There are no three dimensional numbers because it's impossible to construct such a system that behaves like 'numbers'. The real, complex, quaternion and octonion numbers are the only 'normed division algebras'. This basically means they are the only spaces with a notion of length in which mutliplication is invertible (division). These properties are needed for anything that we want to call 'numbers'. The fact that there are only 4 such spaces is quite a profound result and leads to a lot of other important results. See http://en.wikipedia.org/wiki/Hurwitz%27s_theorem_%28normed_d... for more information.

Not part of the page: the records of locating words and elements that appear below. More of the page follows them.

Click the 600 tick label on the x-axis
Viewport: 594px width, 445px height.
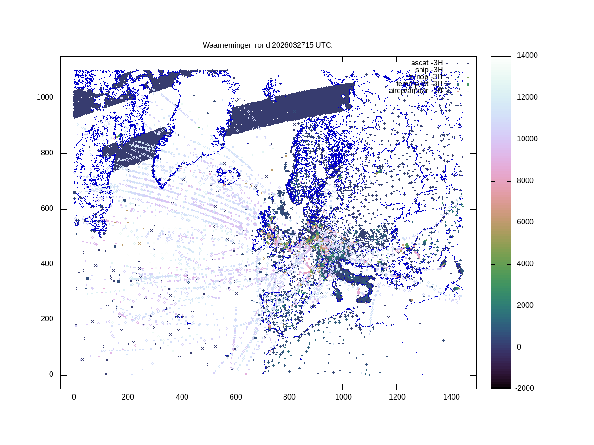point(235,397)
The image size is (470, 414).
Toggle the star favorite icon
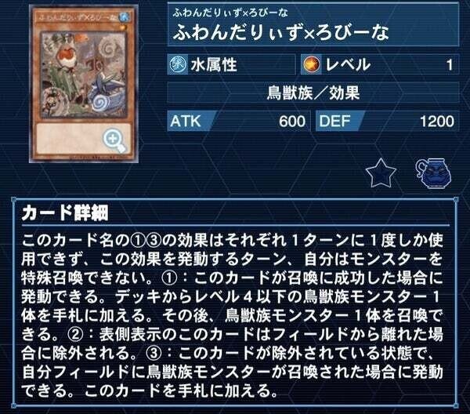pos(381,173)
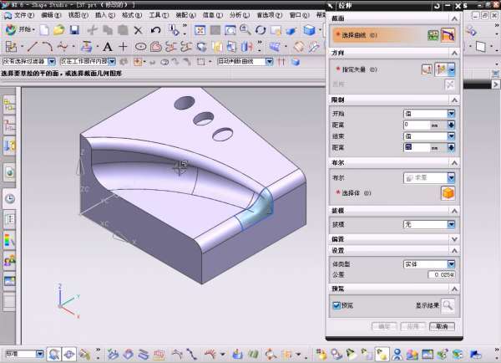Viewport: 501px width, 363px height.
Task: Open the 拔模 draft dropdown
Action: coord(451,225)
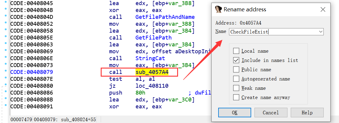Cancel the rename dialog
The image size is (339, 123).
(271, 113)
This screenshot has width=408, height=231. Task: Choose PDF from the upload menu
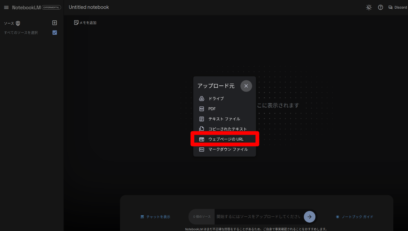[211, 108]
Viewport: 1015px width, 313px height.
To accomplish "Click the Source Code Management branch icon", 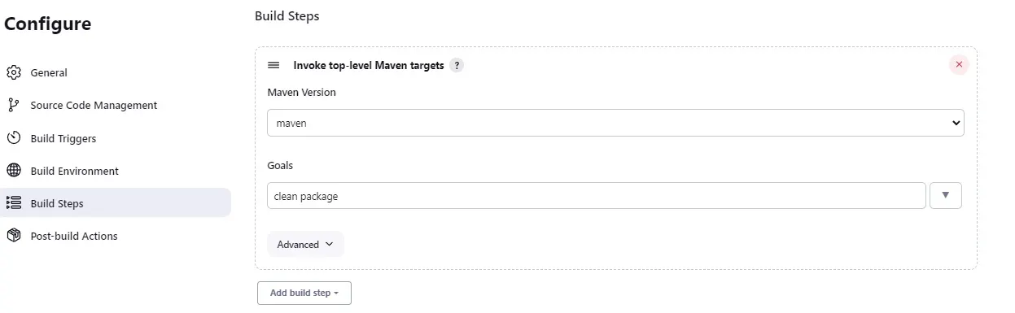I will tap(13, 105).

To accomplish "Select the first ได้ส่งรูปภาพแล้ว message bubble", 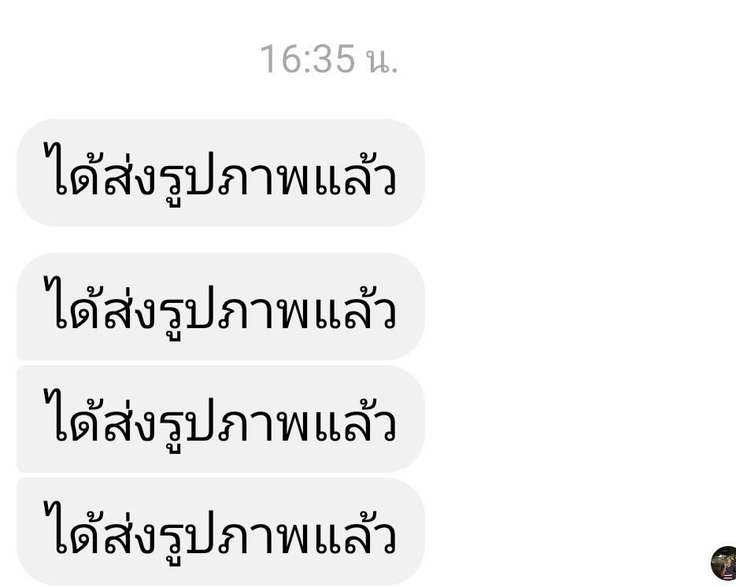I will pos(220,172).
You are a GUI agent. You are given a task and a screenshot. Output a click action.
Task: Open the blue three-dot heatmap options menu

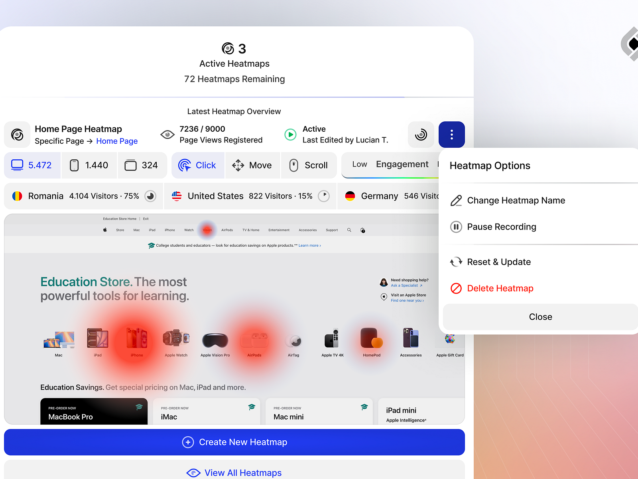tap(451, 135)
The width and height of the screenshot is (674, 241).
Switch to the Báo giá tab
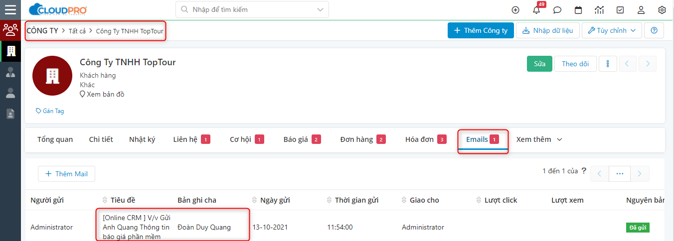point(302,139)
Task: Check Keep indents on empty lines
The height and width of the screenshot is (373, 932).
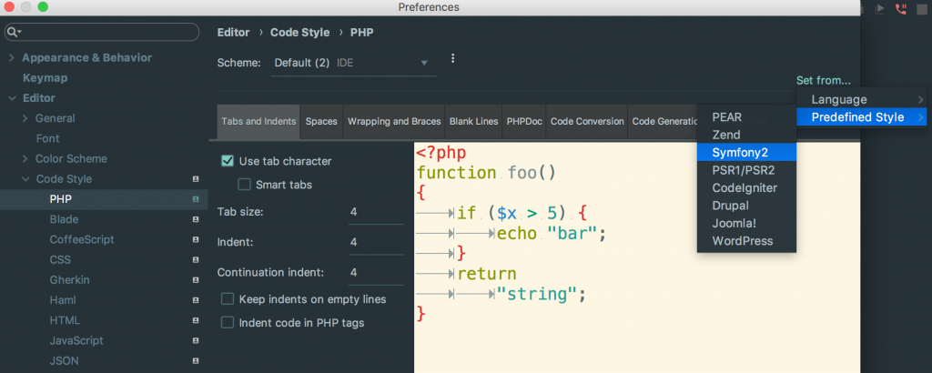Action: 228,299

Why are there no 16, 32, 64, and so on, dimensions of numbers? Would multiplication not be invertible with them? Is there a possibility of things that are distinct from our concept of numbers but are none-the-less useful being discovered in the future?
> Why are there no 16, 32, 64, and so on, dimensions of numbers? Would multiplication not be invertible with them?

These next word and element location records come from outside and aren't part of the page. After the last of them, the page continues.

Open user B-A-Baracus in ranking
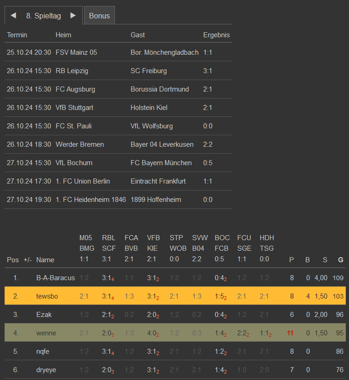pos(55,278)
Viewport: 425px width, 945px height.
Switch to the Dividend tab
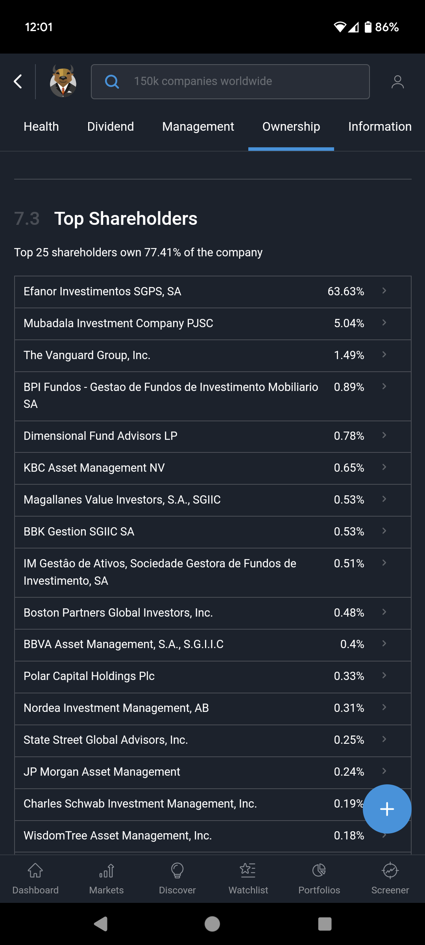tap(111, 127)
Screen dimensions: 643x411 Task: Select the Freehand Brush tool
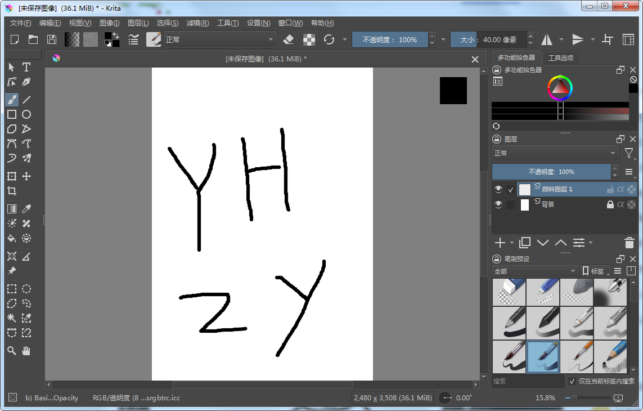pyautogui.click(x=11, y=100)
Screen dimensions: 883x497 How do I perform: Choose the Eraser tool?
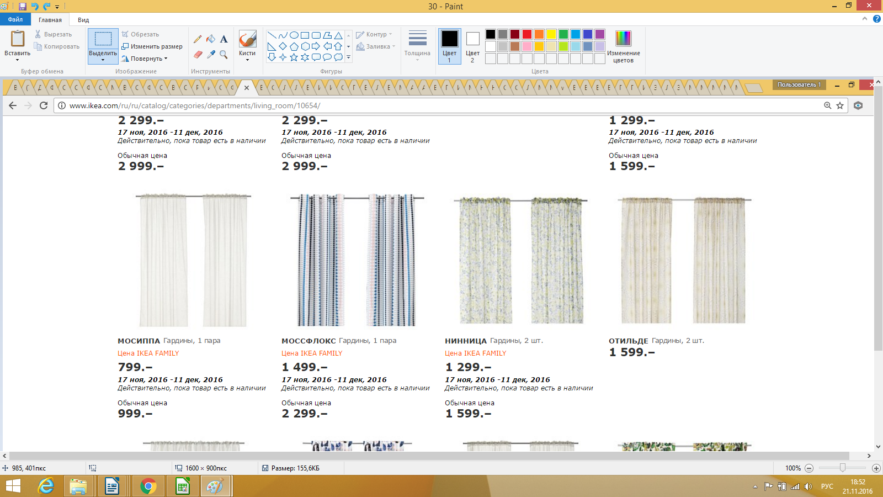(x=198, y=54)
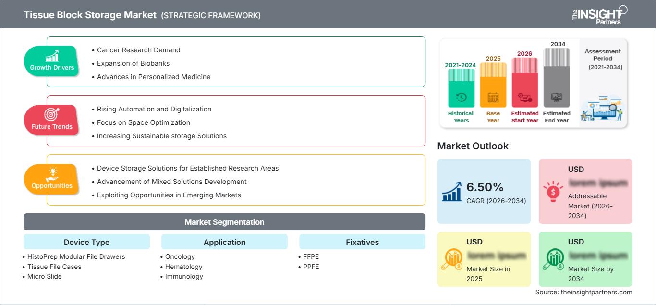
Task: Click the red dollar lightbulb icon
Action: (553, 190)
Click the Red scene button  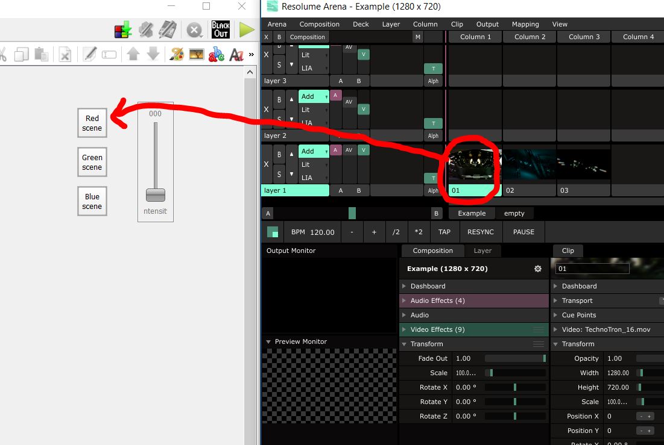click(x=92, y=123)
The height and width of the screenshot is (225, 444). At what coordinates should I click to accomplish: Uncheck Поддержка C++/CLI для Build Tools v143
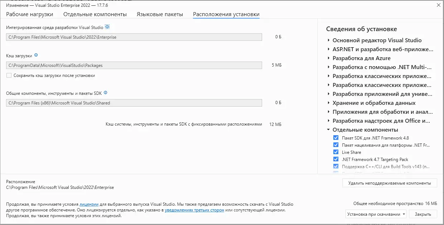pos(336,166)
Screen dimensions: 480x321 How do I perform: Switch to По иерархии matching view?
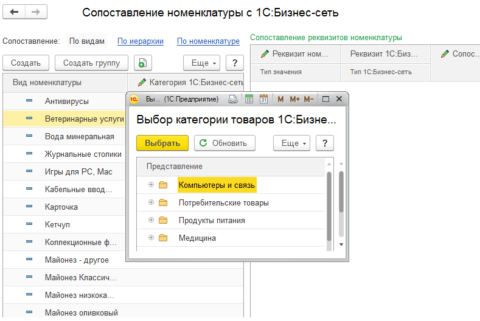141,41
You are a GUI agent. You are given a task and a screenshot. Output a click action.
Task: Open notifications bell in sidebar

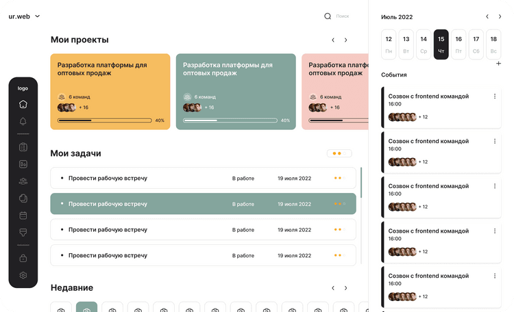tap(23, 121)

Yes, this is exactly why the 16 dimensional sedenions are not in the same category as the others. For it to be a division algebra, you must be able to reverse any multiplication that isn't by zero. This is just the normal concept of division in the real numbers. It also allows us to define division in the complex, quaternion and octonion numbers. However, it is possible to multiply two non-zero sedenions together and get zero. This breaks this property completely.

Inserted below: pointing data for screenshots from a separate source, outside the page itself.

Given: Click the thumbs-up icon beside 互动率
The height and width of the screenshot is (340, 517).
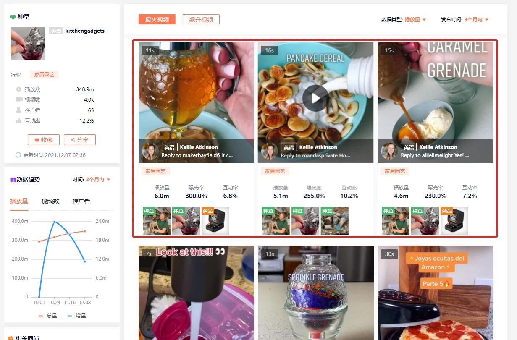Looking at the screenshot, I should [x=18, y=120].
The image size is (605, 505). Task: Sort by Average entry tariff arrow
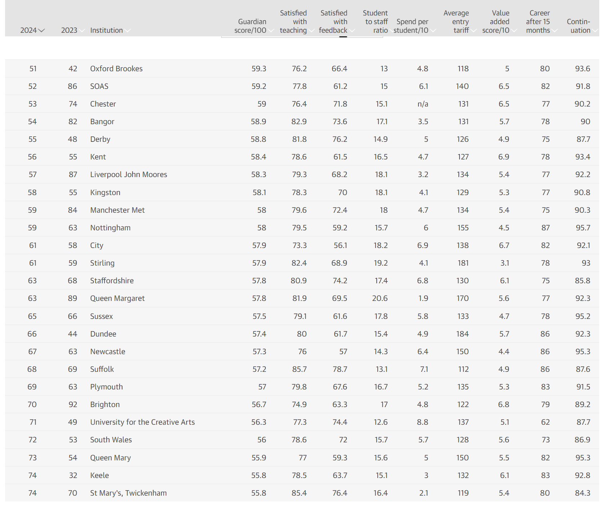(x=474, y=31)
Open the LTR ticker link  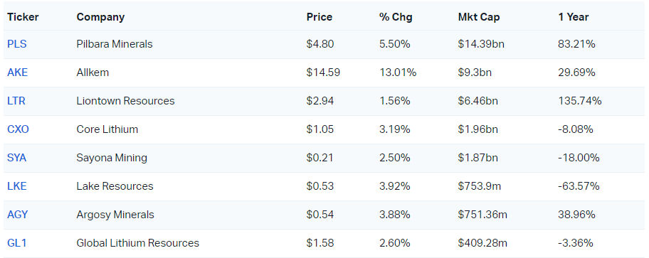[16, 101]
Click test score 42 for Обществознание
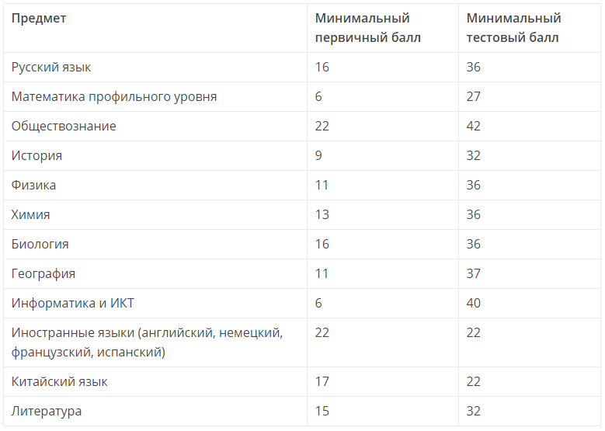Image resolution: width=605 pixels, height=431 pixels. pyautogui.click(x=474, y=126)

> Is there a possibility of things that are distinct from our concept of numbers but are none-the-less useful being discovered in the future?
Absolutely! These four numbers systems are a tiny portion of spaces studied by mathematicians. There are a lot of interesting things that can be said just by generalising a few properties of numbers (e.g. without requiring that we can divide, or without requiring that we have both addition and multiplication). There are groups, fields, rings, algebras, topological spaces, and all sorts of interesting things that aren't 'numbers' as such.
This is pretty fascinating, do you know of any good sites or books which will get me up to scratch on different number systems? I haven't studied math in a long time, so do you think it would be worth going over the basics, like calculus and geometry, again to build a foundation before venturing so far out?